Macron’s rowing back may have had something to do with the historian revealed to be behind the push to repatriate Gudin, Pierre Malinowski. A former officer in the French army and erstwhile aide to Jean-Marie Le Pen, the historian is seen by the Macron camp as a risky association ahead of next year’s elections. Undeterred by Macron’s apathy, Malinowski did what all good Napoleonic generals would do, and simply carried on with his push to repatriate Gudin regardless. Unable to obtain approval from the French state to request the body from the Russian government, Malinowksi went via a legal backdoor, issuing a demand for Gudin’s remains on behalf of his descendants. Of these, Albéric d’Orléans openly denounced Macron’s decision to not honor someone who gave their life for France. Such rhetoric, coming not long after the French army’s vote of no confidence in Macron, was hardly music to the president’s ears.
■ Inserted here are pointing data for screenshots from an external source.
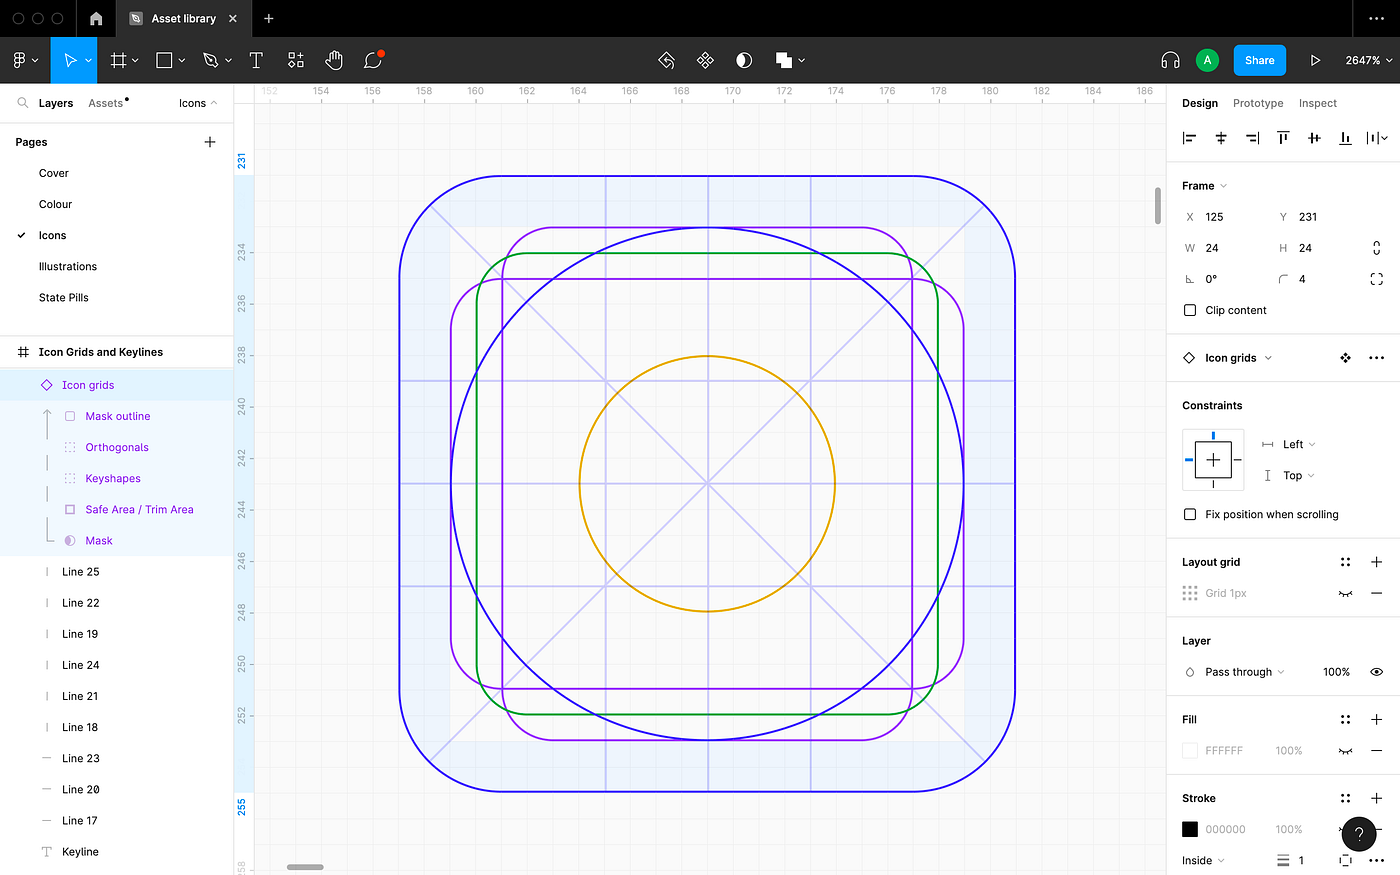Image resolution: width=1400 pixels, height=875 pixels.
Task: Open the Left constraint dropdown
Action: [x=1294, y=444]
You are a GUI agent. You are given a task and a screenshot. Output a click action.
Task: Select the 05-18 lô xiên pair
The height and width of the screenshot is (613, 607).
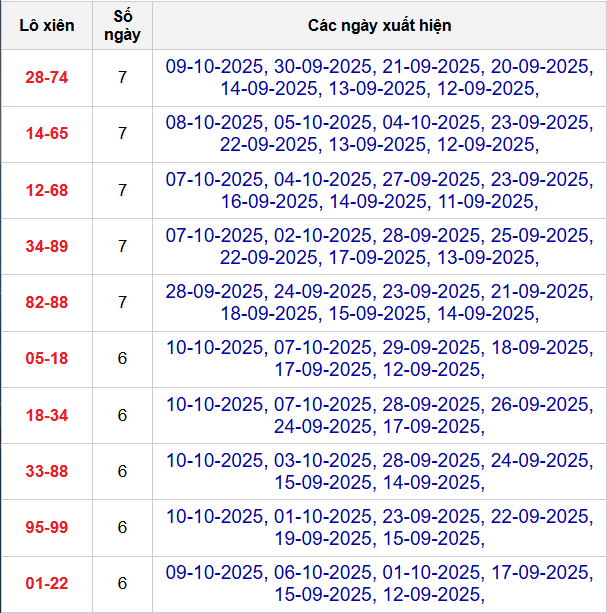click(x=46, y=358)
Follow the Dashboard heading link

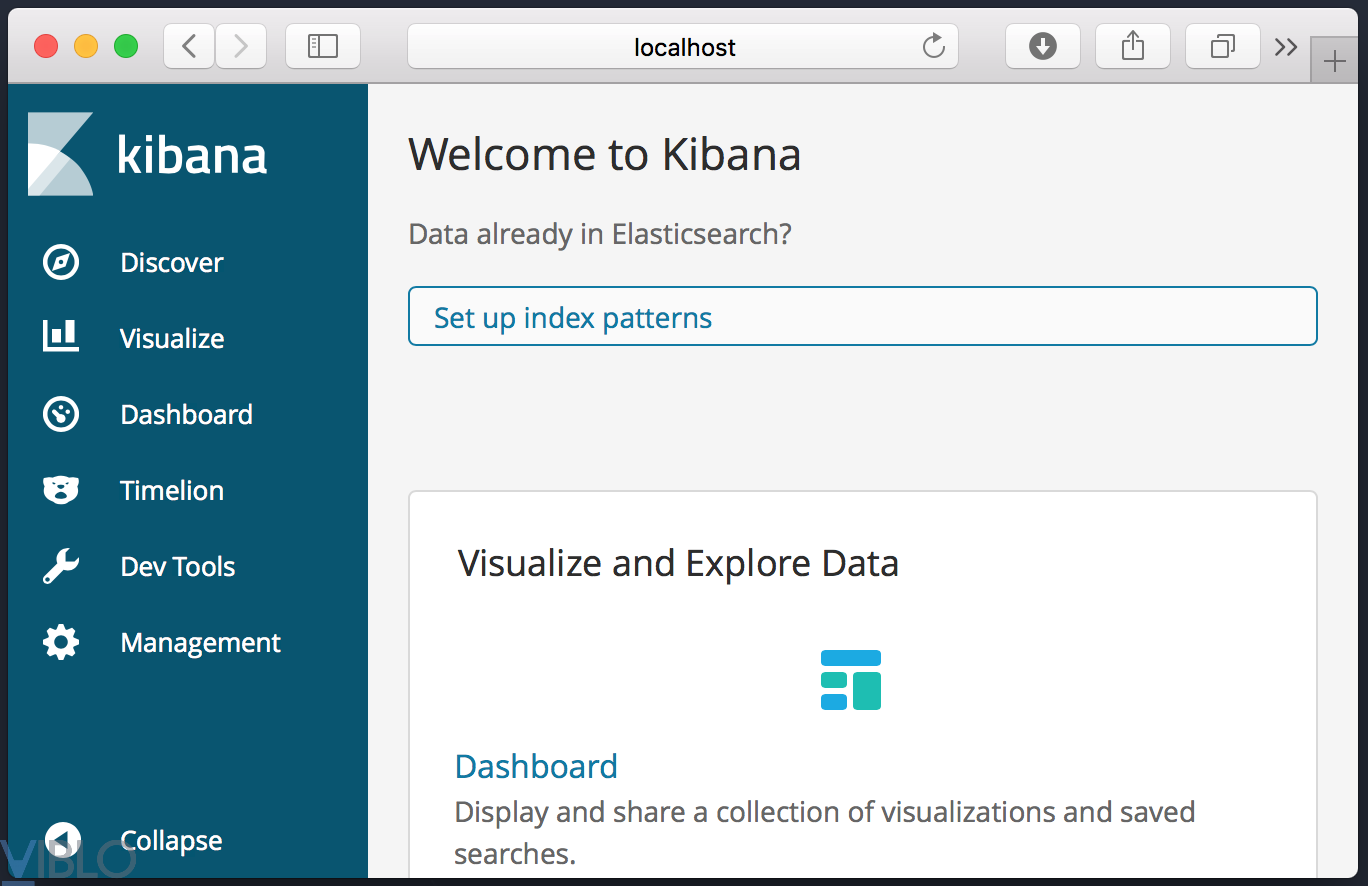pyautogui.click(x=536, y=766)
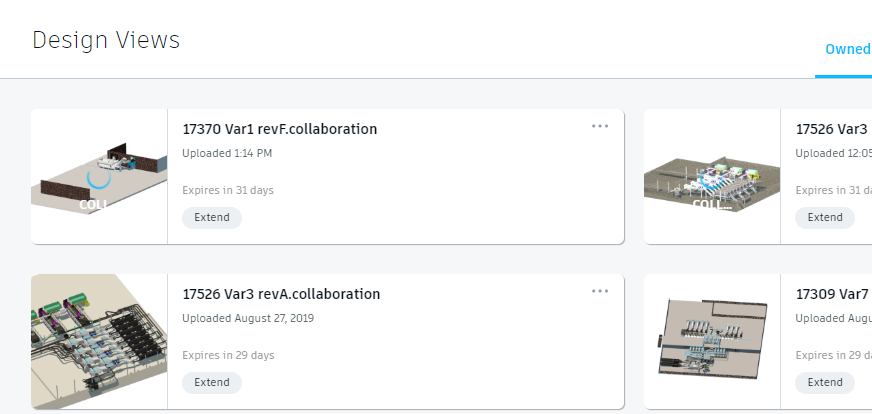872x414 pixels.
Task: Click the 17526 Var3 title uploaded 12:05
Action: point(832,129)
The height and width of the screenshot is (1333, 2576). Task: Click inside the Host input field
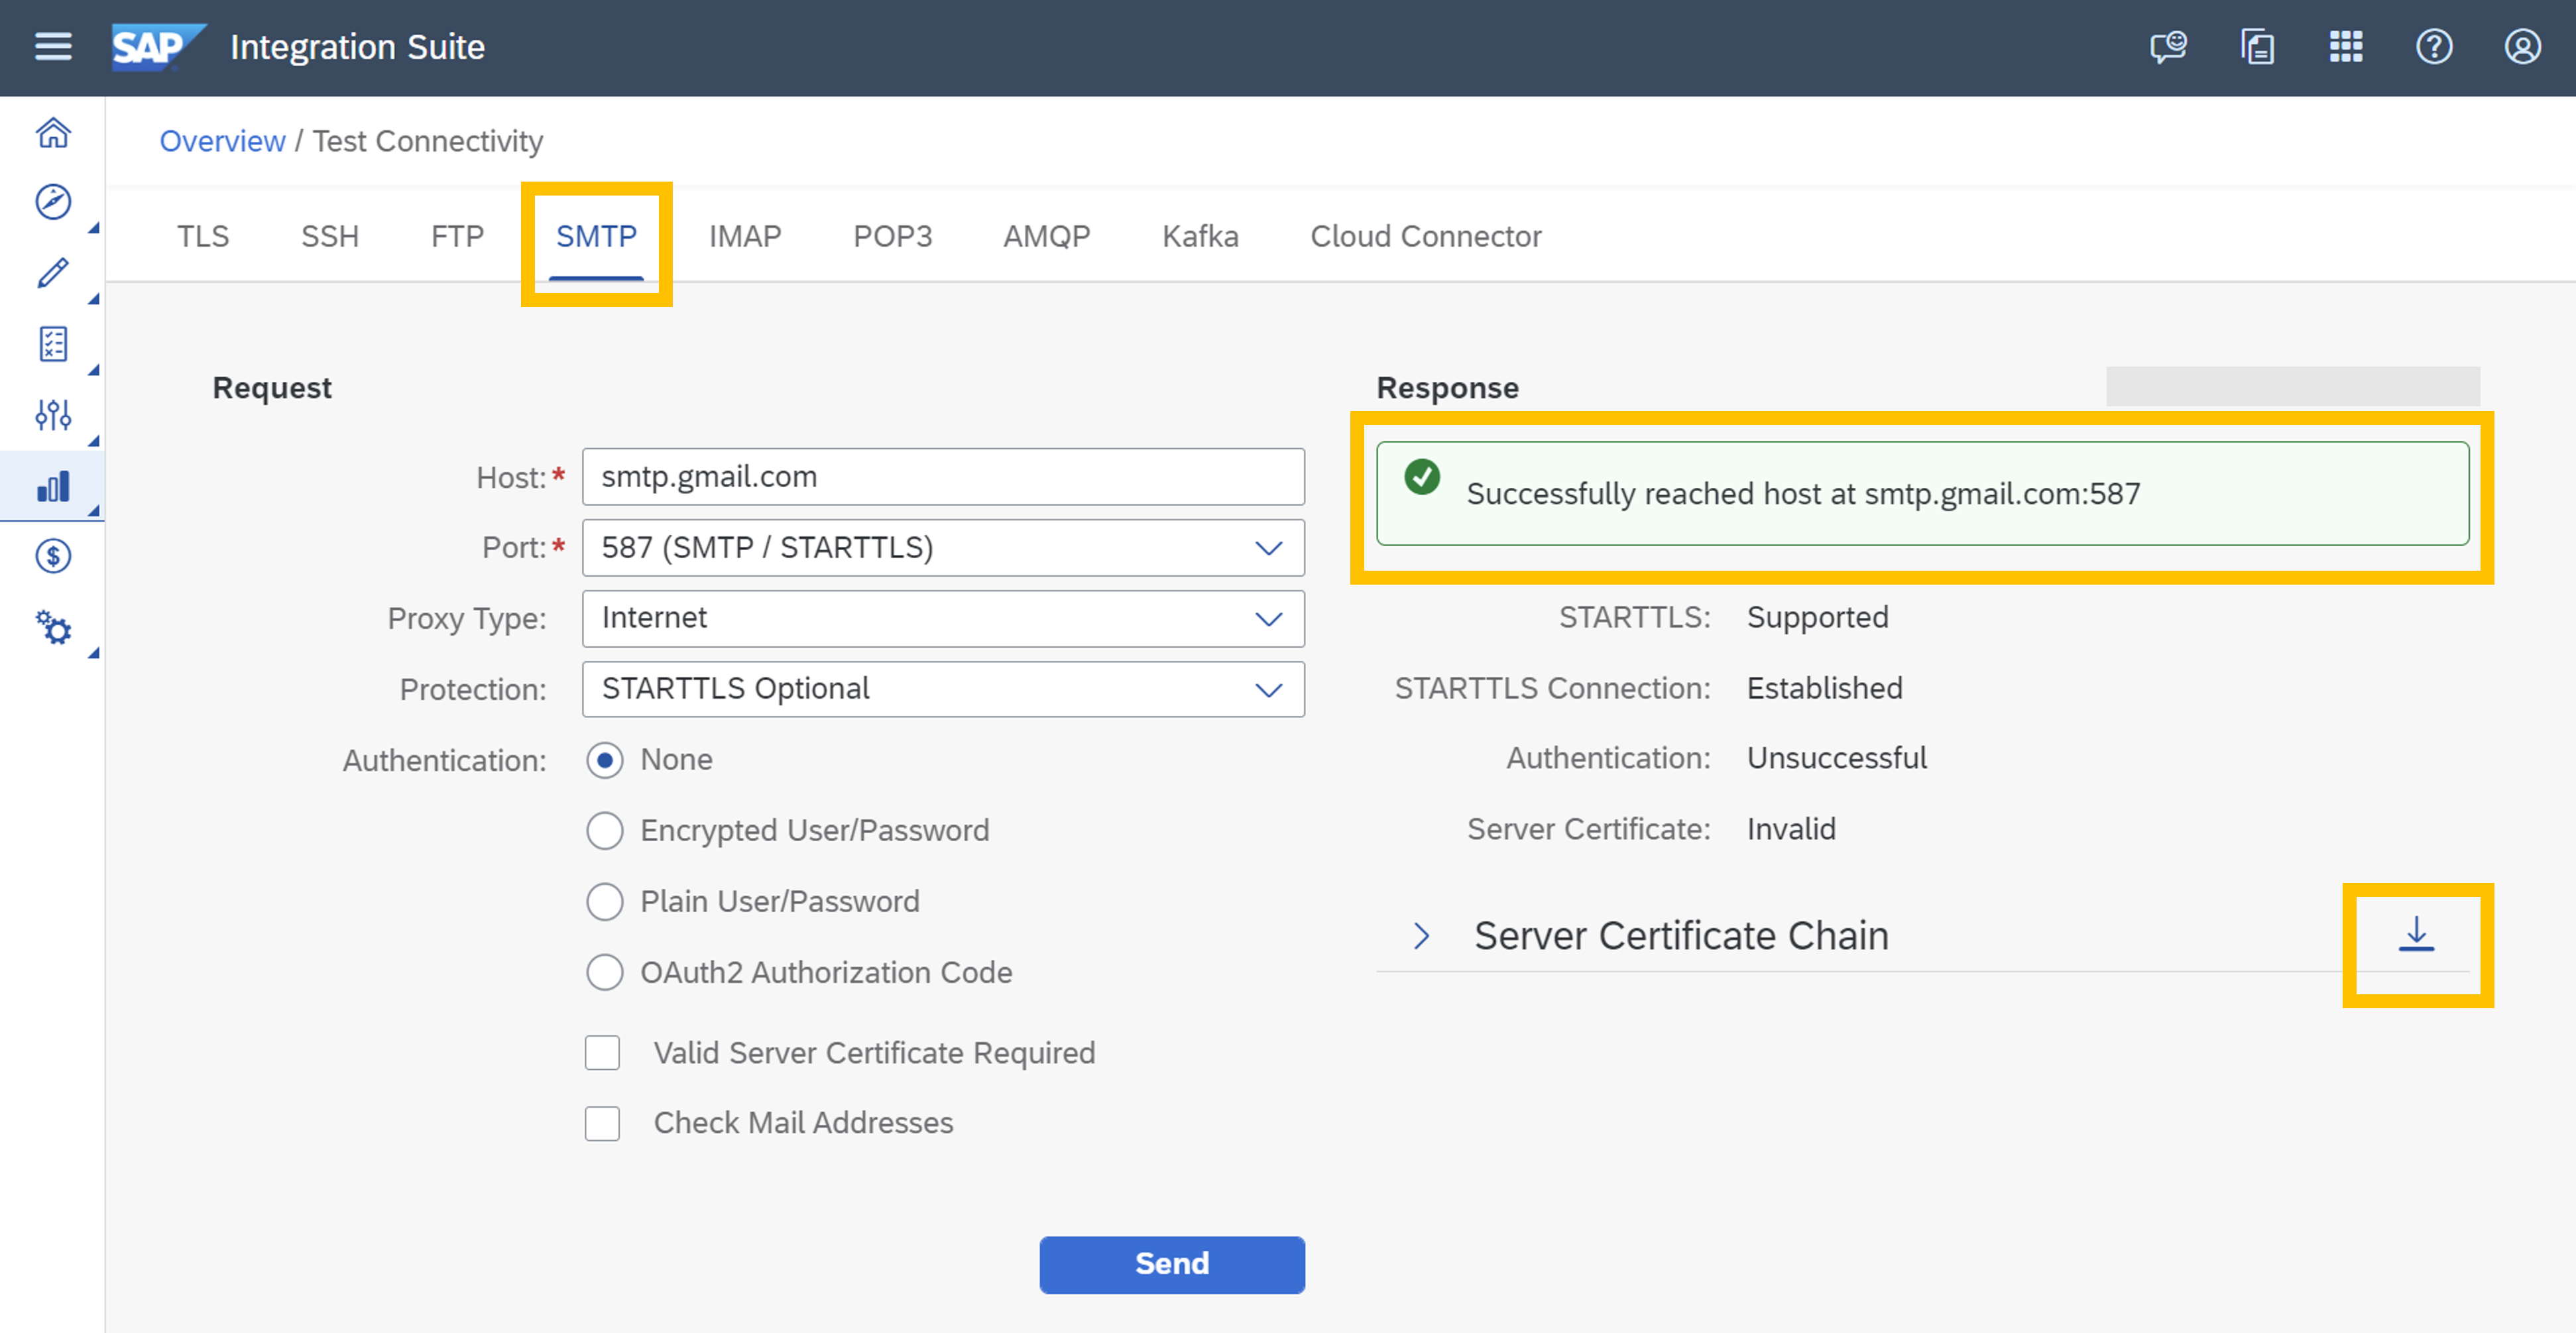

Nonetheless, via a Russian dancefloor, an oligarch, and a private jet, Gudin’s remains landed at Bourget airstrip outside Paris yesterday to a full Napoleonic welcome. Lowered from the plane to rows of grognards in full military attire, in a coffin draped with the French tricolore listing his military honors, Gudin got the homecoming the emperor would have wanted for his friend. Where his remains would go from the airport was eventually settled at the eleventh hour by the minister for French veterans, Geneviève Darrieussecq. Arriving at the ceremony, to the surprise of the assembled family, Darrieussecq announced that Gudin’s remains would be buried aux Invalides with full national homage on December 2, the anniversary of the French victory at Austerlitz.

The assurance that Gudin will be buried amongst the great and the good at Les Invalides will come as a relief to his descendants, certainly, but also to those prepared to abandon Macron should he betray France’s military past. Gudin was, after all, a general whose name was inscribed on the Arc de Triomphe and who has a bust at Versailles. That didn’t stop the mayor of Gudin’s hometown, Montargis, from declaring that they simply ‘didn’t have the means to build a mausoleum for’ the general. By making room for Gudin at Les Invalides, Macron has erred on the side of caution, keeping his message on Napoleon, if not obsequious, then at least consistent.

For Malinowski, Gudin’s recognition by the French Republic, with all the pomp and circumstance that entails, will count as a victory. Having tried to engineer a Franco-Russian alliance for some time, and as a friend of Putin’s, Malinowski has forced Macron’s hand in favor of the Kremlin through a mixture of political maneuvering and sentimental blackmail. Such victories, as Gudin himself would attest to, are hard fought. Macron may do well before the presidential elections to beware further skeletons lest he become their puppet.